__EXERCISE TEXT__:
_ _ _ _ _ _ _

To make things simple, decide what’s most important to you. If you’ve narrowed your cities based on previous criteria like job opportunities and cost of living, it’s time to make a list of your favorite interests. Do you like to shop, watch sports or go dancing? After you’ve decided on your top priorities, you can evaluate what city seems to be the best match.
Compromise is a part of life, so it’s OK if there isn’t an exact match. If you find a few cultural interests in each place, you know you’re on the right track.
Remember, online searches only get you so far when it comes to evaluating a social scene. Try joining an online community group on platforms like Reddit or Meetup to get insiders’ views on cultural and social activities. These groups are also a terrific way to meet new people if you decide to move to that location.
7. Weather Patterns
Your weather preferences can make-or-break a new location for you. Various locations across the U.S. experience severe forest fires, droughts, tornadoes, hurricanes, snowstorms and flooding. While it’s not fun to think about, it will influence your lifestyle and insurance needs.

_ _ _ _ _ _ _

__RECORD EXCERPTS__:
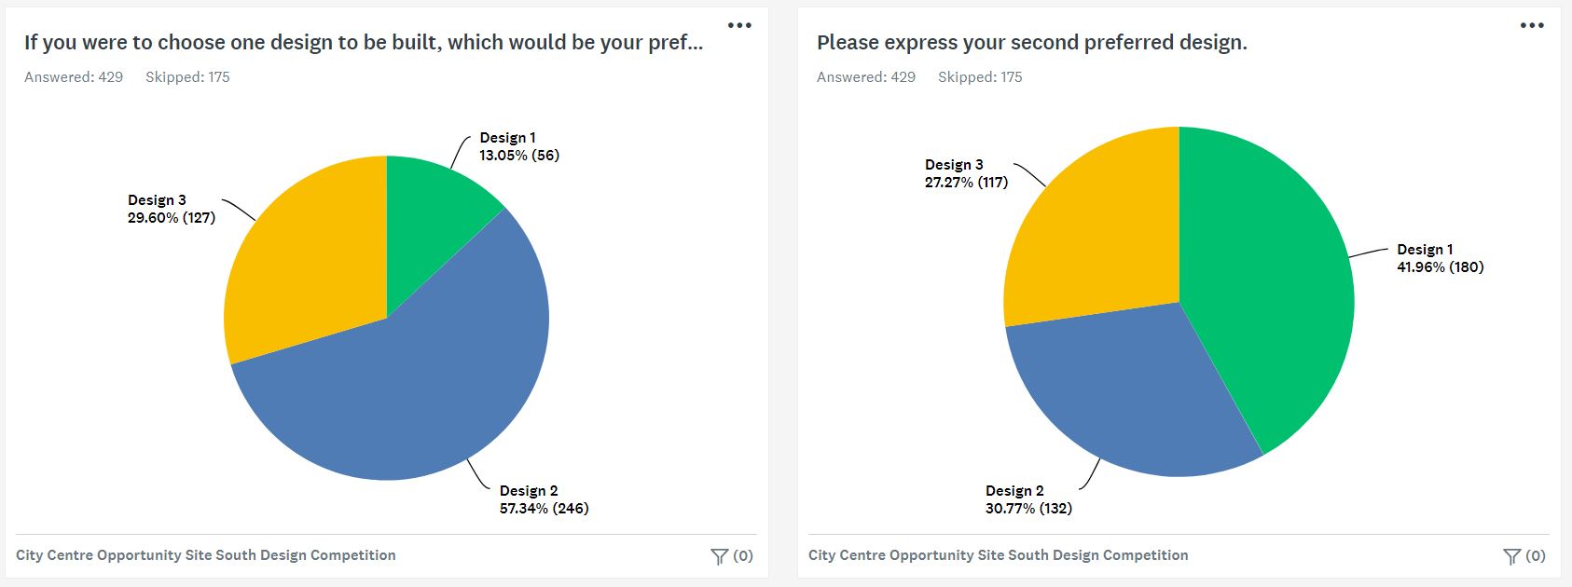
Task: Open the truncated first question title
Action: (x=363, y=43)
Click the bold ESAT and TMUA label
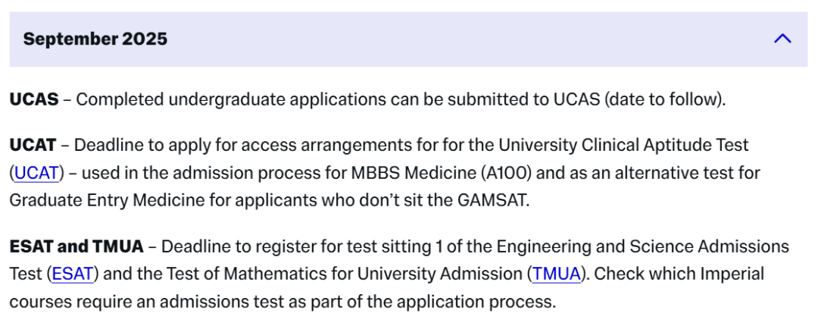Viewport: 818px width, 323px height. click(x=76, y=246)
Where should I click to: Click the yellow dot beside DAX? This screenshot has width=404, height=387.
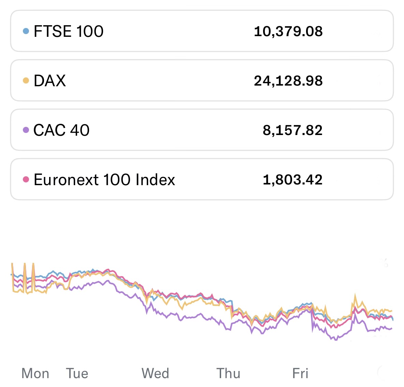[x=26, y=80]
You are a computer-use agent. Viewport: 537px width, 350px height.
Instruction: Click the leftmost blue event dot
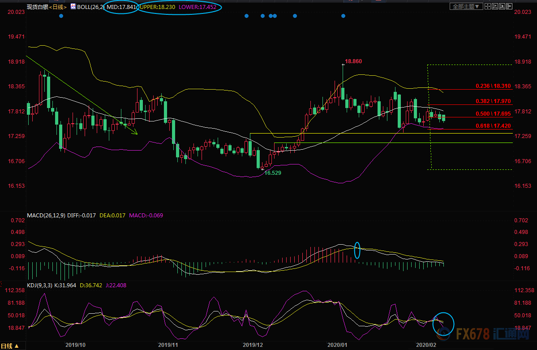point(61,16)

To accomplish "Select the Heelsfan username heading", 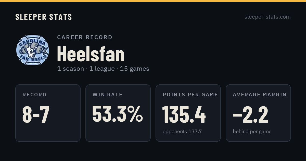I will pos(91,54).
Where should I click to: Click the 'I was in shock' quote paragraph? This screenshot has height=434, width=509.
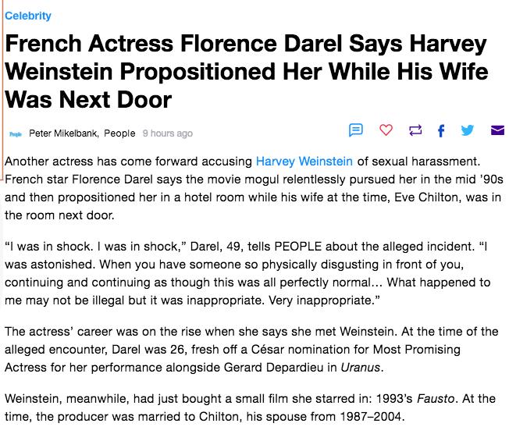click(247, 273)
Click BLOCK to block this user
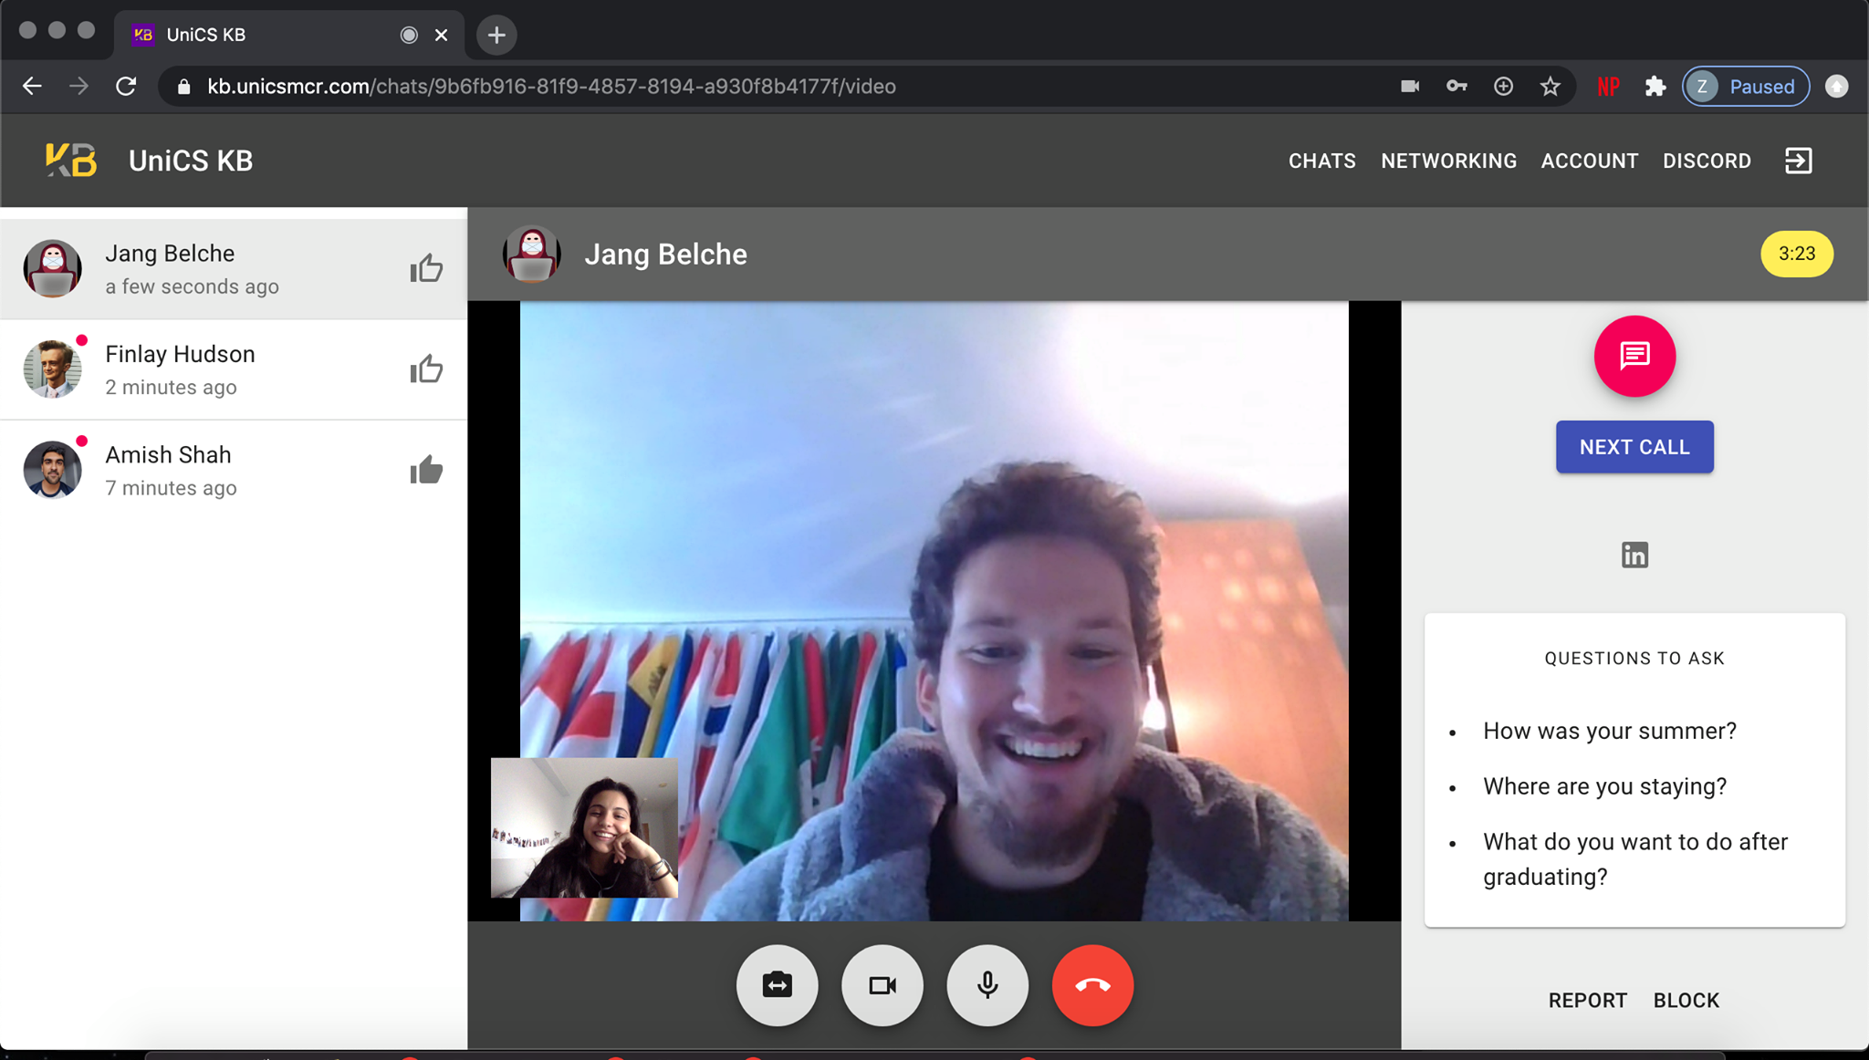This screenshot has height=1060, width=1869. coord(1686,1001)
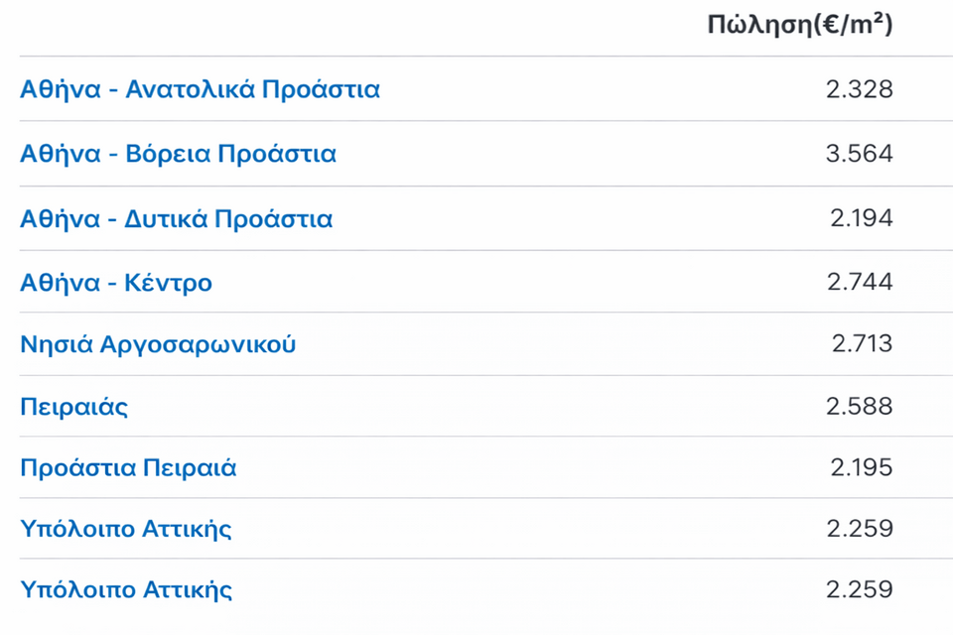The image size is (953, 635).
Task: Select the Αθήνα - Κέντρο link
Action: 116,283
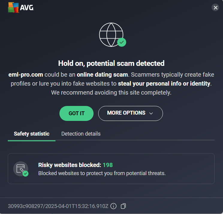The width and height of the screenshot is (223, 214).
Task: Select the Safety statistic tab
Action: 31,134
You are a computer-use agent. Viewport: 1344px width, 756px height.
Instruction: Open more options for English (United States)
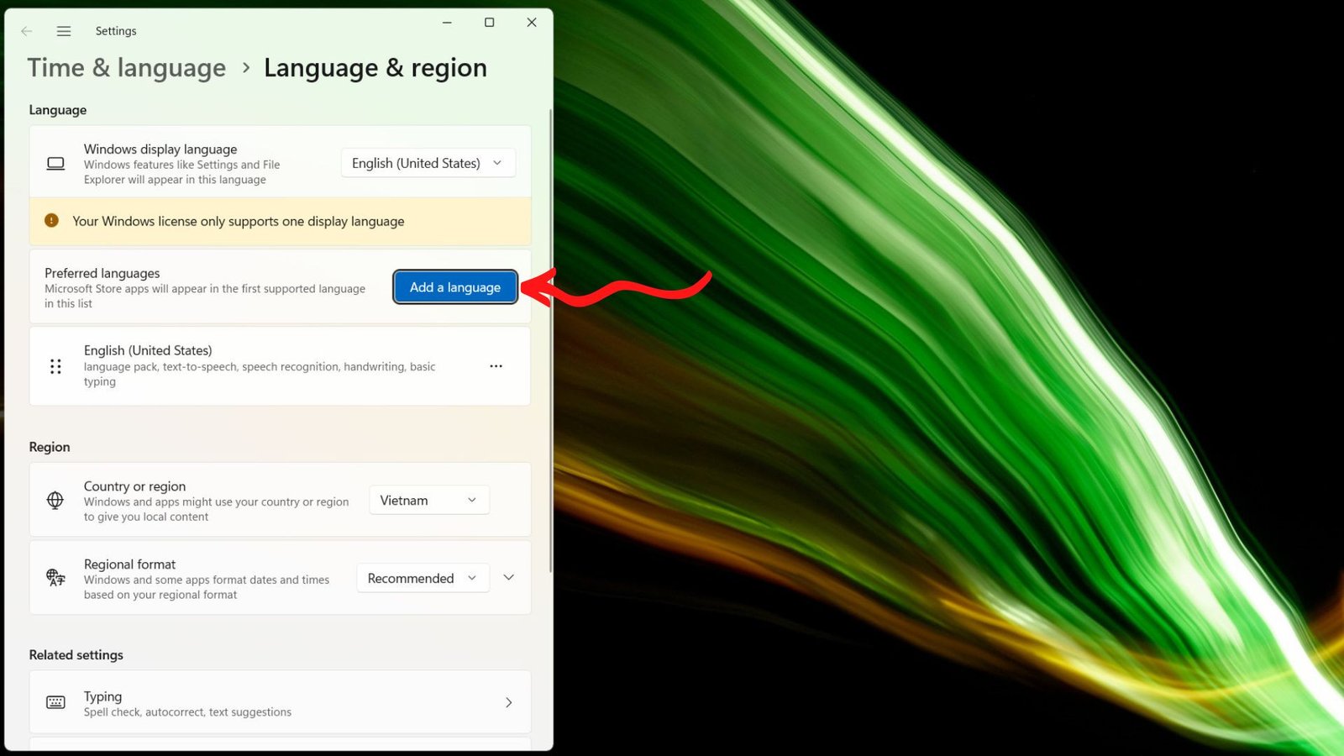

_ _ _ _ _ _ _

__EXERCISE INSTRUCTIONS__:
A: From the passage on choosing a city, extract everything from "Compromise is a" down to "and insurance needs.".
B: Rewrite the paragraph of the passage on choosing a city that begins "Remember, online searches" in a shorter form, keeping its main facts.
C: According to the passage on choosing a city, what severe conditions occur in various locations across the U.S.?
The listing has nothing to do with the passage on choosing a city.

__TASK-BY-TASK ANSWERS__:
A:
Compromise is a part of life, so it’s OK if there isn’t an exact match. If you find a few cultural interests in each place, you know you’re on the right track.
Remember, online searches only get you so far when it comes to evaluating a social scene. Try joining an online community group on platforms like Reddit or Meetup to get insiders’ views on cultural and social activities. These groups are also a terrific way to meet new people if you decide to move to that location.
7. Weather Patterns
Your weather preferences can make-or-break a new location for you. Various locations across the U.S. experience severe forest fires, droughts, tornadoes, hurricanes, snowstorms and flooding. While it’s not fun to think about, it will influence your lifestyle and insurance needs.

B: Online searches are limited for judging a social scene. Joining an online community group on Reddit or Meetup gives insiders' views on cultural and social activities and is also a good way to meet people if you move there.

C: Forest fires, droughts, tornadoes, hurricanes, snowstorms and flooding.